After Kobani, Saving Aleppo: France's Foreign Minister

Assad and Daesh are two sides of the same barbaric coin. Assad largely created this monster by deliberately setting free the jihadists who fueled this terrorist movement

The coalition fighting ISIS must now save Syria's second city Aleppo as moderate rebels face destruction by attacks from forces loyal to President Bashar al-Assad and jihadi militants, France's foreign minister Laurent Fabius has said.

 

In an op-ed in al-Hayat, Le Figaro, and The Washington Post, Fabius described Aleppo as the “martyred center of the resistance to Syrian dictator Bashar Assad.”

 

“The city is almost entirely encircled, connected to the outside world by a single road to Turkey.

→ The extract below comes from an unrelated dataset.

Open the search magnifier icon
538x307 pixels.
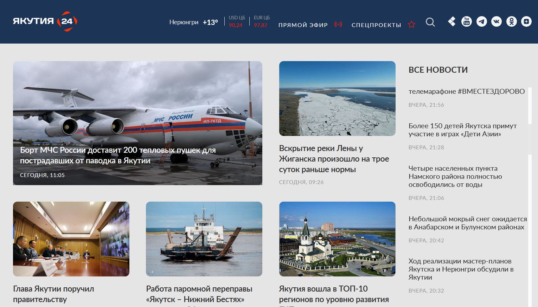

The regime is seeking to destroy the resistance through cold and hunger,” he wrote.

 

Fabius said that Assad would rather “deliver Aleppo to terrorist atrocities, even if that means allowing Daesh to flourish on Aleppo’s eastern edge. Aleppo’s residents will then pay for Daesh’s setback in Kobani.”

 

He added that “Assad and Daesh are two sides of the same barbaric coin. Assad largely created this monster by deliberately setting free the jihadists who fueled this terrorist movement. This was part of his underhanded effort to appear, in the eyes of the world, as the sole bulwark against terrorism in Syria. But the facts contradict this charade. How many times has the regime — so ready to attack its own people — bombed Daesh? Did it ever try and save Kobani from disaster, even while the People’s Democratic Party, or PYD, fought at its side elsewhere? No, it chose to do nothing.”